Stored data entries
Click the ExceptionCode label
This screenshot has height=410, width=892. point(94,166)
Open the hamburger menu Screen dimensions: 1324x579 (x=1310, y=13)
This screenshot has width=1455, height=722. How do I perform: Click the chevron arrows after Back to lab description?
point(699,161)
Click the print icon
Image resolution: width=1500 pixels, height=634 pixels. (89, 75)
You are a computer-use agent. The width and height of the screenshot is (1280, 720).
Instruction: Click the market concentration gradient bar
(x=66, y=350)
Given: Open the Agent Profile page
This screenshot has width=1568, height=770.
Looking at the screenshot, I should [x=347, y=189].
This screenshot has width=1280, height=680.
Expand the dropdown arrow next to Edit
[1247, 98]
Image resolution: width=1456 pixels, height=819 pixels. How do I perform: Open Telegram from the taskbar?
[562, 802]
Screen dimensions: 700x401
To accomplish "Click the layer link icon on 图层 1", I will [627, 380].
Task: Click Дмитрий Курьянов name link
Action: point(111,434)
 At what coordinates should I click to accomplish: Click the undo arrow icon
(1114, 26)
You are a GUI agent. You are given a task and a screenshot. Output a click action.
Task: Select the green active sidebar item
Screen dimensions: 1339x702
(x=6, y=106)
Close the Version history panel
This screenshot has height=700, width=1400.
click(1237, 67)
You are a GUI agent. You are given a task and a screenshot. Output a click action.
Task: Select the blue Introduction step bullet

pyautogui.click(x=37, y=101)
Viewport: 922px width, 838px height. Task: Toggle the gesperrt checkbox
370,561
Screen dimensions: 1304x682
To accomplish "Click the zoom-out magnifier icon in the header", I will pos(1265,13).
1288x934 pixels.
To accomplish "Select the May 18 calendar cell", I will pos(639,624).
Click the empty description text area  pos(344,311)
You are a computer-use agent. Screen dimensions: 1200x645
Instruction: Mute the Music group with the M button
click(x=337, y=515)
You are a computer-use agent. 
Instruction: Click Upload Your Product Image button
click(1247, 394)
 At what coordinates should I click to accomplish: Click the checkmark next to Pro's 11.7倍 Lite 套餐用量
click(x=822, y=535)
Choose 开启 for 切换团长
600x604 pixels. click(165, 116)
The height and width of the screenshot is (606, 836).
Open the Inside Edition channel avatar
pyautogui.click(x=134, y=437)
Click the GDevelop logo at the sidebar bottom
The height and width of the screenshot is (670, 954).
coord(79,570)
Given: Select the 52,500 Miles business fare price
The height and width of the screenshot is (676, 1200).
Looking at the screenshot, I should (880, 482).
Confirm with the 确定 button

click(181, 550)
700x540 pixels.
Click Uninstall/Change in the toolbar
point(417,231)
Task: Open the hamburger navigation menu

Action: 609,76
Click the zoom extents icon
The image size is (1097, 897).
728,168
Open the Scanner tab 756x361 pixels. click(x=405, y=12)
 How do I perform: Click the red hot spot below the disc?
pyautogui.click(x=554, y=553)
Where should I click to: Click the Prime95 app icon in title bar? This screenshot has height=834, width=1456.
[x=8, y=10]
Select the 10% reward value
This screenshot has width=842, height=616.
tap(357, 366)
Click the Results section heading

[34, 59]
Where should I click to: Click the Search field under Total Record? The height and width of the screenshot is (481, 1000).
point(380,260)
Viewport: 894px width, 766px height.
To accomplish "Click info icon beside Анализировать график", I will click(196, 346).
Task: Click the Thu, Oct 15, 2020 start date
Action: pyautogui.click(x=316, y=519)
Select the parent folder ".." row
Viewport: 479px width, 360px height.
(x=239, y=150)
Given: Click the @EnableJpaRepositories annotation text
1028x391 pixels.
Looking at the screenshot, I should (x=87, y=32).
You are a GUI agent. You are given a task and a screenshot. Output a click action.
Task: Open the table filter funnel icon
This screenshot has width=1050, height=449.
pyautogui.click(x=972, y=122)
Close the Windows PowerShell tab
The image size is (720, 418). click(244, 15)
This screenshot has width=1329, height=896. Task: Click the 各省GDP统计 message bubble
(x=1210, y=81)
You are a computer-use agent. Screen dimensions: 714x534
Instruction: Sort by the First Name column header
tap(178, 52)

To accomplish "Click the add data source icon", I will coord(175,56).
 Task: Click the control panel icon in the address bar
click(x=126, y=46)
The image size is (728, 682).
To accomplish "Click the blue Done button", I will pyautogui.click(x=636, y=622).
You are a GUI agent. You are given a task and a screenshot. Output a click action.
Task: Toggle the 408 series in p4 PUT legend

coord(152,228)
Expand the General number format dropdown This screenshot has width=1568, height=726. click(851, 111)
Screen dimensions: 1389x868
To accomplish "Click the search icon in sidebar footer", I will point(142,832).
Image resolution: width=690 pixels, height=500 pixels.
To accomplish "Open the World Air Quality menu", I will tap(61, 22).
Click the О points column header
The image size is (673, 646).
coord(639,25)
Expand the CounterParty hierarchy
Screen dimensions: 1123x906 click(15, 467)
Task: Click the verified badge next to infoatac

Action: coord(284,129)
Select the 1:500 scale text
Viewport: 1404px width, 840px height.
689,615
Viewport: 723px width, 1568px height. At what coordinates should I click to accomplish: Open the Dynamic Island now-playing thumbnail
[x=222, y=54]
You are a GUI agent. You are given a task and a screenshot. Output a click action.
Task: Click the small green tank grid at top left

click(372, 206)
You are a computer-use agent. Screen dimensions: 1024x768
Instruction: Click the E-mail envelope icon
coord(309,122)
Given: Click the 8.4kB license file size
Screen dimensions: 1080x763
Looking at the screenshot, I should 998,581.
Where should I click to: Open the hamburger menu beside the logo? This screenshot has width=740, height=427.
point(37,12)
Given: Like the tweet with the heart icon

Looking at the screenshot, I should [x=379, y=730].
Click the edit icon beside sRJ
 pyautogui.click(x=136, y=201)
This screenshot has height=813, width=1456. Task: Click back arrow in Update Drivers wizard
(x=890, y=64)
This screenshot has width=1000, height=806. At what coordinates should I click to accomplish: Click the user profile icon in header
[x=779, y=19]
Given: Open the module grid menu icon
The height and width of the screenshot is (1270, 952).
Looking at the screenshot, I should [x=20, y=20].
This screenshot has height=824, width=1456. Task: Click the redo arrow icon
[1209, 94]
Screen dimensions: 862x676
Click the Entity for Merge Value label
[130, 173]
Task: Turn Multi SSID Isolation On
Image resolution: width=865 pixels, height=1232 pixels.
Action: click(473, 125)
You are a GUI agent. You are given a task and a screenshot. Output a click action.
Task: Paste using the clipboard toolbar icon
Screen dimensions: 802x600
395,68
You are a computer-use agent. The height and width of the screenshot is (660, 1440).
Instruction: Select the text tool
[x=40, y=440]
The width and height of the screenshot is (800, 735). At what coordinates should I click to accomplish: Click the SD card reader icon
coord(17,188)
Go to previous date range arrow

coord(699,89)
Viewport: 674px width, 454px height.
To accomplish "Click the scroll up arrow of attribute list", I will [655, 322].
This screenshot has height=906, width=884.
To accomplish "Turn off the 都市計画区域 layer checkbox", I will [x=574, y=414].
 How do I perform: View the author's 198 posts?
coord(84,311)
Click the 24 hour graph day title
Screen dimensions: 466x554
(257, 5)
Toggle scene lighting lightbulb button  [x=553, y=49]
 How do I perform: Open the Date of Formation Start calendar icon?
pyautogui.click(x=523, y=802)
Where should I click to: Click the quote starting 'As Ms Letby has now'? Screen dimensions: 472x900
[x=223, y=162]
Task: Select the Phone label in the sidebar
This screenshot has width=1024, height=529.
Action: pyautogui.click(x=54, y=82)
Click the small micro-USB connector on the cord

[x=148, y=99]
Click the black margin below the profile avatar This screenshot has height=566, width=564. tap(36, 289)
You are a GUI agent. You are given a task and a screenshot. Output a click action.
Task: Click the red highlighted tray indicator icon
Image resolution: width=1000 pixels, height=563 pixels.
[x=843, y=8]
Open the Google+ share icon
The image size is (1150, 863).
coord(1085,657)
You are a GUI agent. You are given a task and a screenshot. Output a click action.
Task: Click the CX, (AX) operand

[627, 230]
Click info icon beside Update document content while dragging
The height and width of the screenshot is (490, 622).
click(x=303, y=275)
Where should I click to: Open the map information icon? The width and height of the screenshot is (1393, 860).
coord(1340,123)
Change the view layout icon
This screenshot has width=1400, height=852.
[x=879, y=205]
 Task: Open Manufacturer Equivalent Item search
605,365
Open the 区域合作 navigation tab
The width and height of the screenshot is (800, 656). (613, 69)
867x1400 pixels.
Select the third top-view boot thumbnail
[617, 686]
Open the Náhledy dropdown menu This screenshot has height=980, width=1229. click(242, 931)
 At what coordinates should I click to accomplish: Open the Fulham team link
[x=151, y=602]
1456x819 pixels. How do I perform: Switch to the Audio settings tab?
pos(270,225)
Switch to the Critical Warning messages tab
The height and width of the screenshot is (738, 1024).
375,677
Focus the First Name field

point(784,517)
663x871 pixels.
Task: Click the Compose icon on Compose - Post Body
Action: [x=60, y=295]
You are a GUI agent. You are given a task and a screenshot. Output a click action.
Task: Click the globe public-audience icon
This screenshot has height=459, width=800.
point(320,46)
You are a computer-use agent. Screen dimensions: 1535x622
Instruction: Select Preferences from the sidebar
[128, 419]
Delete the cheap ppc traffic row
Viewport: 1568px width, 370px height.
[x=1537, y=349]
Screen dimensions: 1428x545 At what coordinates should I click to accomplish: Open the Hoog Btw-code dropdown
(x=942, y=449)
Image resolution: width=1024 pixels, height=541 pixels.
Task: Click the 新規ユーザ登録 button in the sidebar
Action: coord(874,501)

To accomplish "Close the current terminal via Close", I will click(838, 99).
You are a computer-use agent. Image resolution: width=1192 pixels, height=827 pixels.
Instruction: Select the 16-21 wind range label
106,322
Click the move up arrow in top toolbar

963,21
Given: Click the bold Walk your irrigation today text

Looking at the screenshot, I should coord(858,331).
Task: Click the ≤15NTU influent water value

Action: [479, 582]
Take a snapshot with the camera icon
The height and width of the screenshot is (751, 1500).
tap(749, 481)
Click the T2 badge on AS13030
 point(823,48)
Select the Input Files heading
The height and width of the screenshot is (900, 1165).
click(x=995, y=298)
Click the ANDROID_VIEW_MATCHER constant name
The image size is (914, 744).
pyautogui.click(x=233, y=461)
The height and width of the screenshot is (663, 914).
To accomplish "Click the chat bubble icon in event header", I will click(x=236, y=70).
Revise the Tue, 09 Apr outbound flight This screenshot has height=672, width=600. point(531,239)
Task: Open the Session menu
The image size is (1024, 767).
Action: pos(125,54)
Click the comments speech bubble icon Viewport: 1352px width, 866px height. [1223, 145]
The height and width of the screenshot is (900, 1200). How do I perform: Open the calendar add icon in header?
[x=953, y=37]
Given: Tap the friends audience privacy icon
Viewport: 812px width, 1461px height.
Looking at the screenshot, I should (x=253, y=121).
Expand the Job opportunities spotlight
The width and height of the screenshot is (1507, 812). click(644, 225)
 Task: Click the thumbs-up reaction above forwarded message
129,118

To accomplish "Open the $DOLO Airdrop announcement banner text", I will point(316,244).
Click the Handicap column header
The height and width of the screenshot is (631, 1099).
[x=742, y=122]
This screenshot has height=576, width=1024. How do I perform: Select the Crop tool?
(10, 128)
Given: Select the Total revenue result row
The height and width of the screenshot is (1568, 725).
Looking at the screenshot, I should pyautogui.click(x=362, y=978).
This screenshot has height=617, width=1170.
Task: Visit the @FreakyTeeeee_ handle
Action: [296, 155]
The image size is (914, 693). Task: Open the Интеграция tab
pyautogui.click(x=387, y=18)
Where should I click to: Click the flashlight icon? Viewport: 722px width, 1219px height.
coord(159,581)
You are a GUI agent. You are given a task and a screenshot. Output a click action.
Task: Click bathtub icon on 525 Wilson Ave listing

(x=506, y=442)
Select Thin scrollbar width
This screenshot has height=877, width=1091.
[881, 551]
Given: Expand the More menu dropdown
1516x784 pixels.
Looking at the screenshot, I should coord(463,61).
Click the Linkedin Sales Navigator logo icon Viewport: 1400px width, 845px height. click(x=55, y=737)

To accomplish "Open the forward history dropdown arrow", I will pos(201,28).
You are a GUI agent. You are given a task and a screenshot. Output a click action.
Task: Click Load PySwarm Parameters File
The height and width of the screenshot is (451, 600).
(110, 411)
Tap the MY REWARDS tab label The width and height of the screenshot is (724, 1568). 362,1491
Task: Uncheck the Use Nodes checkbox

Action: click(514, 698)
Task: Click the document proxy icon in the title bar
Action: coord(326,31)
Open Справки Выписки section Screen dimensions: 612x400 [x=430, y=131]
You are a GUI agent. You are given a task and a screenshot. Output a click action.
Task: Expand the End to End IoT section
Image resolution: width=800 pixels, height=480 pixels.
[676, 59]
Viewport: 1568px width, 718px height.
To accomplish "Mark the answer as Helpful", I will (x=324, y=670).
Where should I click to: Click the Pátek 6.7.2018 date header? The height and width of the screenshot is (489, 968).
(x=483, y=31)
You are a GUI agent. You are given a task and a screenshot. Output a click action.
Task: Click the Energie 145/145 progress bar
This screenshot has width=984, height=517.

* [TO DO]: Using the entries above, return exactly the lines from the line with "Given: Click the @EnableJpaRepositories" to the line with "Given: Click the 8.4kB license file size", counting both of those lines.

* [RESULT OF THE EXERCISE]:
Given: Click the @EnableJpaRepositories annotation text
1028x391 pixels.
Looking at the screenshot, I should (x=87, y=32).
You are a GUI agent. You are given a task and a screenshot. Output a click action.
Task: Open the table filter funnel icon
This screenshot has width=1050, height=449.
pyautogui.click(x=972, y=122)
Close the Windows PowerShell tab
The image size is (720, 418). click(244, 15)
This screenshot has width=1329, height=896. Task: Click the 各省GDP统计 message bubble
(x=1210, y=81)
You are a computer-use agent. Screen dimensions: 714x534
Instruction: Sort by the First Name column header
tap(178, 52)

To accomplish "Click the add data source icon", I will coord(175,56).
 Task: Click the control panel icon in the address bar
click(x=126, y=46)
The image size is (728, 682).
To accomplish "Click the blue Done button", I will pyautogui.click(x=636, y=622).
You are a GUI agent. You are given a task and a screenshot. Output a click action.
Task: Toggle the 408 series in p4 PUT legend

coord(152,228)
Expand the General number format dropdown This screenshot has width=1568, height=726. click(851, 111)
Screen dimensions: 1389x868
To accomplish "Click the search icon in sidebar footer", I will point(142,832).
Image resolution: width=690 pixels, height=500 pixels.
To accomplish "Open the World Air Quality menu", I will tap(61, 22).
Click the О points column header
The image size is (673, 646).
coord(639,25)
Expand the CounterParty hierarchy
Screen dimensions: 1123x906 click(15, 467)
Task: Click the verified badge next to infoatac

Action: coord(284,129)
Select the 1:500 scale text
Viewport: 1404px width, 840px height.
689,615
Viewport: 723px width, 1568px height. At what coordinates should I click to accomplish: Open the Dynamic Island now-playing thumbnail
[x=222, y=54]
You are a GUI agent. You are given a task and a screenshot. Output a click action.
Task: Click the small green tank grid at top left

click(372, 206)
You are a computer-use agent. Screen dimensions: 1024x768
Instruction: Click the E-mail envelope icon
coord(309,122)
Given: Click the 8.4kB license file size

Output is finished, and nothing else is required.